Por Marcos Fabián Herrera Muñoz
Las celebraciones populares, son los tributos que se le rinden al ocio creador y a las leyendas callejeras. Son los asuetos de festejo para escapar a la amargura de los días. La transgresión de la norma y la anulación de la autoridad y los boatos de poder. El ethos carnavalesco se erige sobre la fraternidad que supone el abrazo de los compadres y los vecinos para olvidar por pocos días el deber y el compromiso.
El arrebato de don Miguel Barreto, Inés García y Anselmo Durán, degeneró en el bazar amorfo, que del antiguo solaz agrario determinado por el solsticio de verano, hoy ha mutado al ruidoso festival vallenato del sur. Los bambucos del amanecer y las chirimías barriales, fueron desterradas para dar paso a los petulantes badulaques que se pasean con estridentes sonidos. La majadería de la ostentación, se refrenda en la alicoradas cabalgatas convertidas en patente de corso para la simulación social. Rumichaca, es un fantasma que sólo recuerdan los memoriosos ancianos de la plaza de San Pedro.

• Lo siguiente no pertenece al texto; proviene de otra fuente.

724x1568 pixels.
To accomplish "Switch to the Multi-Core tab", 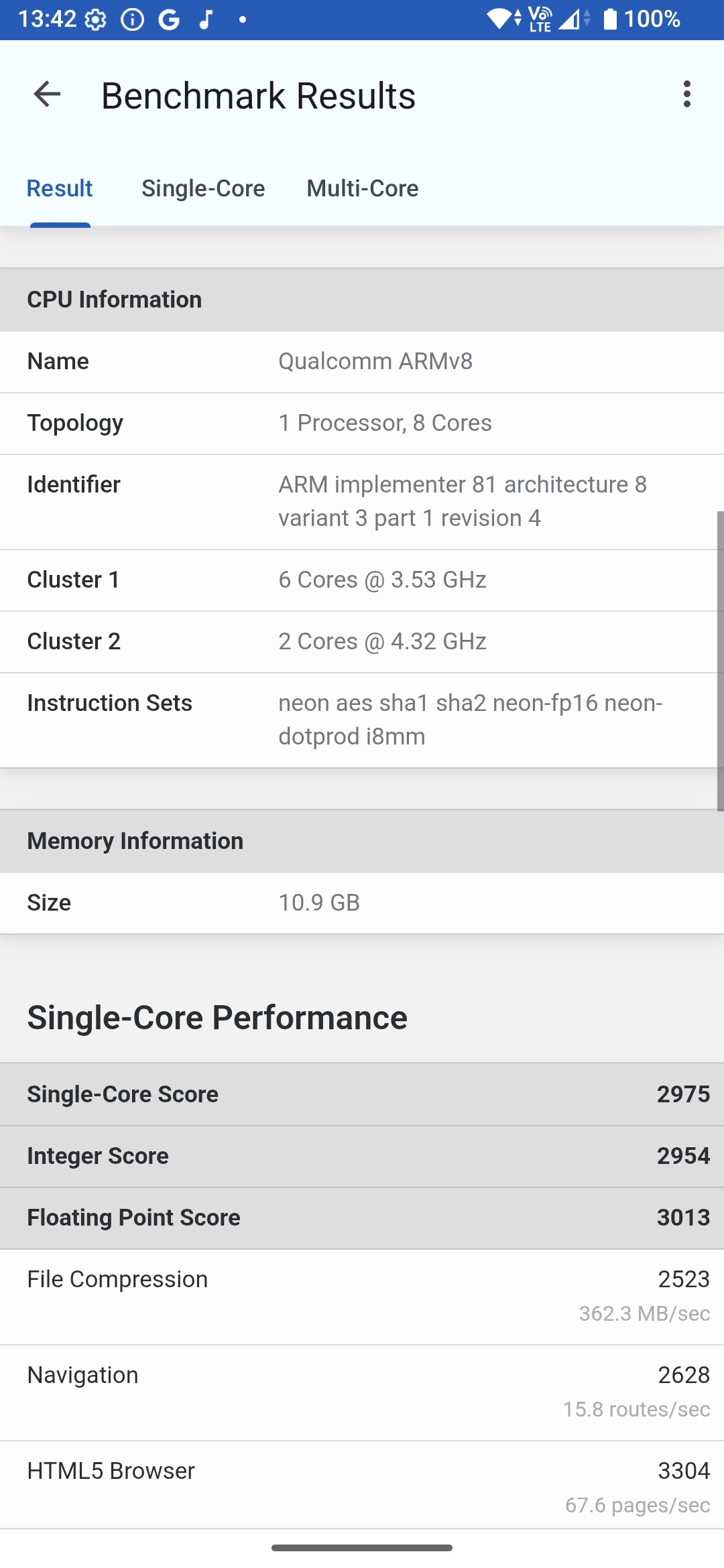I will 363,189.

Por eso, hoy nos queda la resaca, el ardor y las deudas. La depresión colectiva de una región que se asume folclórica en la beodez de la muchedumbre, que dice reivindicar el acervo cultural en los impostados reinados, que se pretende autóctona con la combinación pintoresca de aullidos, vallenatos y rajañelas. No promete mucho un pueblo que dedica la mitad del año a la preparación del más inauténtico festival.